Wieloryb garbaty, który utknął na piaszczystej plaży w zatoce Moriches na Long Island w stanie Nowy Jork, 20 listopada, został zabity w środę (23 listopada), po tym jak próby przeniesienia zwierzęcia na głębsze wody zakończyły się niepowodzeniem.
Biolodzy morscy i weterynarze ocenili stan wieloryba i ustalili, że zwierzę było zbyt ciężko ranne, aby przeżyć.

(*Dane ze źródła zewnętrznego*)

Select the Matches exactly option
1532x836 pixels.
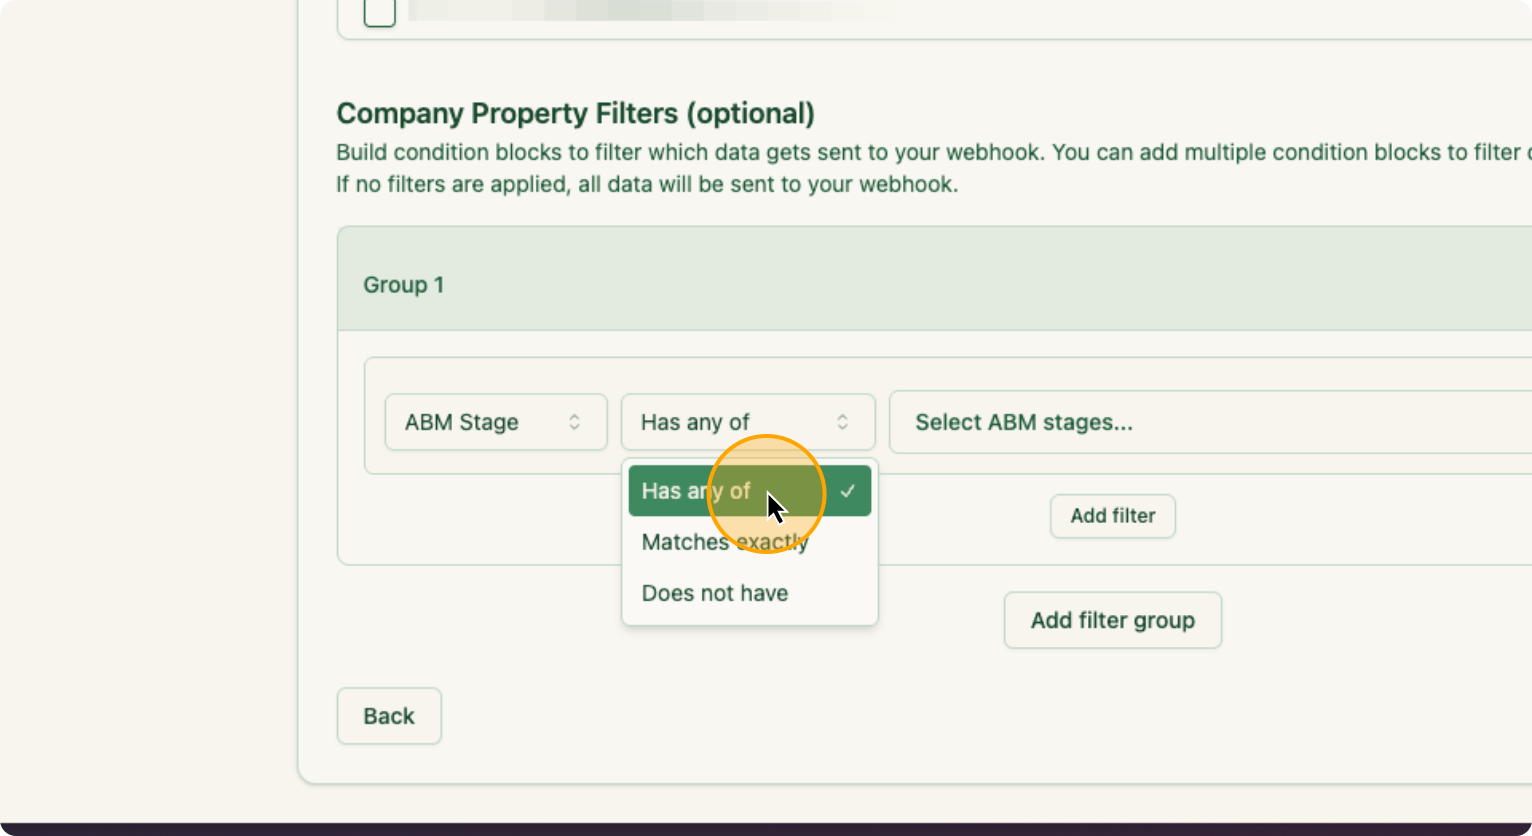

„Był cienki, wiotki, słaby, minimalnie reagujący, miał oznaki nieprawidłowości neurologicznych i rozległych obrażeń skóry z dowodami infekcji”, powiedział zespół w oświadczeniu opublikowanym 23 listopada. W skład zespołu wchodzili ludzie z National Oceanic and Atmospheric Administration ( NOAA), Riverhead Foundation for Marine Research and Preservation (RFMRP), International Fund for Animal Welfare oraz North Carolina State University.
„Na podstawie tych ustaleń najbardziej humanitarną opcją było uśmiercenie wieloryba, ponieważ jego szansa na przeżycie na wolności była minimalna” - dodali eksperci.
Raporty o wielorybach pływających w zatoce Moriches pojawiły się po raz pierwszy 13 listopada, RFMRP udostępnił na Facebooku. Grupa wyjaśniła, że wieloryb, który wydawał się młodym humbakiem, prawdopodobnie żeruje, a RFMRP doradził żeglarzom, aby zachowali dystans.
Jednak 20 listopada wieloryb ugruntował się na piasku w Hart's Cove w bardzo płytkiej wodzie - o głębokości około 1 do 2 stóp (0,3 do 0,6 metra), zgodnie z NOAA.
Biolodzy RFMRP, którzy reagują na pasma wielorybów pod kierunkiem NOAA, próbowali usunąć zwierzę z piaskownicy, używając łodzi do stworzenia akcji falowej, która uwolniłaby wieloryba. Wody były jednak zbyt płytkie. Nawet po kilku cyklach pływów, które podniosły poziom wody wokół wieloryba, zwierzę utknęło.
Zespół ocenił kilka innych opcji uwolnienia wieloryba, ale możliwość spowodowania wielkiej szkody zwierzęciu w tym procesie była po prostu zbyt wysoka, RFMRP powiedział na Facebooku. Decyzja o eutanazji wieloryba, która wymagała zastrzyku, była jedyną możliwą opcją, powiedział John Bullard, dyrektor Regionalnego Biura Rybołówstwa Wielkiego Atlantyku w NOAA.
„Warunki pływowe i inne czynniki oceaniczne lub biologiczne, które doprowadziły do tego osierocenia, wyprzedziły wszelkie możliwości naszych ratowników”, powiedział Bullard w oświadczeniu. „Jesteśmy wdzięczni naszym partnerom i społeczności za ich troskliwą reakcję i szacunek dla organów ścigania, gdy realizujemy tę humanitarną opcję”.
Sekcja zostanie wykonana na wielorybie po przeniesieniu go w bezpieczne miejsce. Ta procedura pomoże naukowcom ustalić, czy problemy zdrowotne spowodowały, że zwierzę skręciło się przede wszystkim.